• [Sfida A]:
Raccogli tutte le righe dei record che contengono la parola "what", rispettando maiuscole e minuscole.
-------- Testo fornito
Né le nomine, né il gioco delle coalizioni, né l’obbligo del voto congiunto, né la cannibalizzazione delle liste superiori all’1 per cento. Nessun artificio elettorale è riuscito a produrre un quadro politico tale da assicurare la cosiddetta governabilità, o meglio, la formazione di un governo.

E dunque cosa ne facciamo ora della “conoscenza preventiva delle coalizioni”, de “la–sera-delle-elezioni-si-deve-sapere-chi-vince”, insomma del mantra della “governabilità”?

Per fermare lo tsunami della ripulsa verso una dirigenza politica sedicente arrogante ed ignorante ci dobbiamo chiedere cosa fare per rigenerare il Paese e come. Domanda che, con molti, articolati e condivisibili argomenti, si fanno sul manifesto Luciana Castellina e Alberto Asor Rosa, i primi a intervenire nel dibattito post elettorale.

SI DOVREBBE DIRE CHE la soluzione c’è già ed è rappresentata dalla affermazione del Movimento 5Stelle, con una delegazione parlamentare esente da compromissioni con gestioni fallimentari se non fraudolente, che si propone per il governo e chiede di essere messa alla prova.

Non basta. E’ una soluzione di corto respiro politico se si vuole guardare alla lezione dell’ultimo quarto di secolo. Il piano ha iniziato ad inclinarsi quando si è pensato ad un innesto innaturale, quello di leggi elettorali maggioritarie e con liste bloccate nel corpo di una Costituzione pensata e costruita per modelli elettorali proporzionali con forte radicamento territoriale.
----------------
-------- Dati di origine
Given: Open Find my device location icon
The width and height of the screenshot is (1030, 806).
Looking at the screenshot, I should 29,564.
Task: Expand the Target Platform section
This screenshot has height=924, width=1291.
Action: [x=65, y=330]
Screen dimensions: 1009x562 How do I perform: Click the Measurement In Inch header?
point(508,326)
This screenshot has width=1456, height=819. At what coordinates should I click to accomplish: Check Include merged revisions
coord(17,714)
----------------
-------- Dati di origine
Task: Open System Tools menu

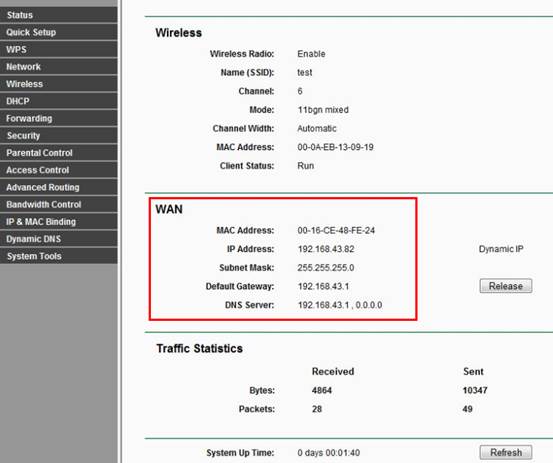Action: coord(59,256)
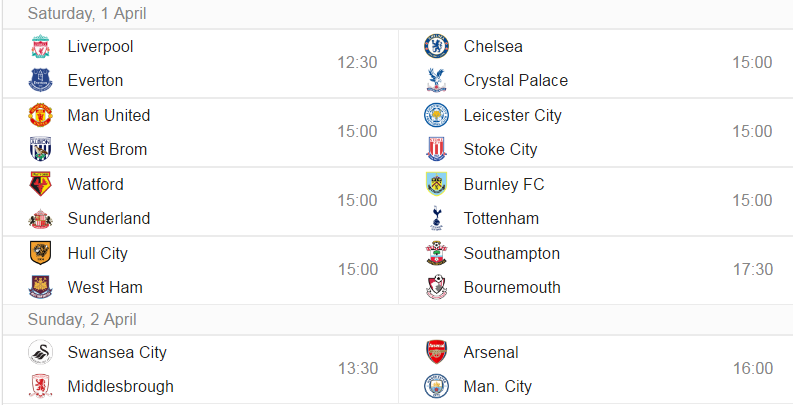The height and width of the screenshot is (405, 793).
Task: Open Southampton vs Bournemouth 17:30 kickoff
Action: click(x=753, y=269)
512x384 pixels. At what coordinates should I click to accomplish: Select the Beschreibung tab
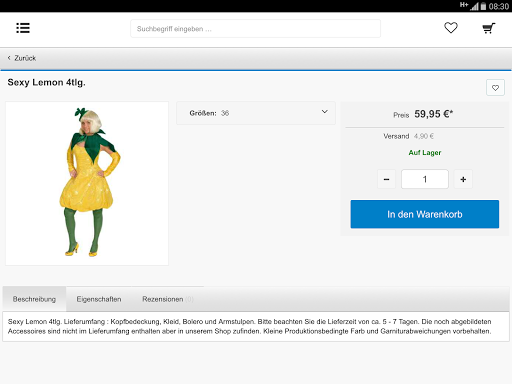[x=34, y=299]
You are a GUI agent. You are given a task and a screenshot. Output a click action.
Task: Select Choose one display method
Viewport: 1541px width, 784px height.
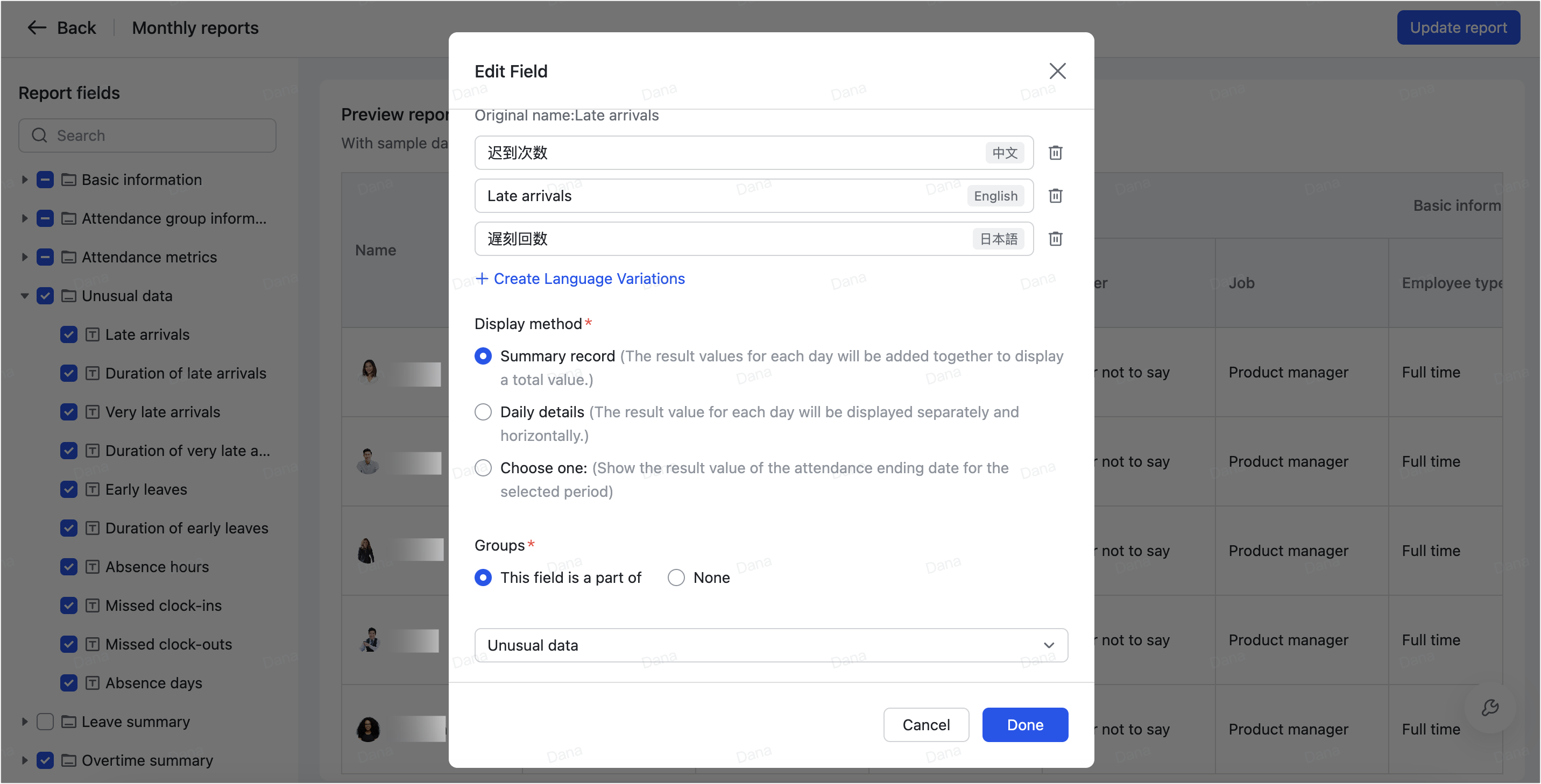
----------------
• [Sfida B]:
Nel testo sul voto, chi sono i primi a intervenire nel dibattito post elettorale?

• [Risultato atteso A]:
This screenshot has width=1456, height=819. At what coordinates should I click to accomplish: Check Include merged revisions
512x384 pixels. At what coordinates should I click to accomplish: Select the Beschreibung tab

• [Risultato atteso B]:
Luciana Castellina e Alberto Asor Rosa.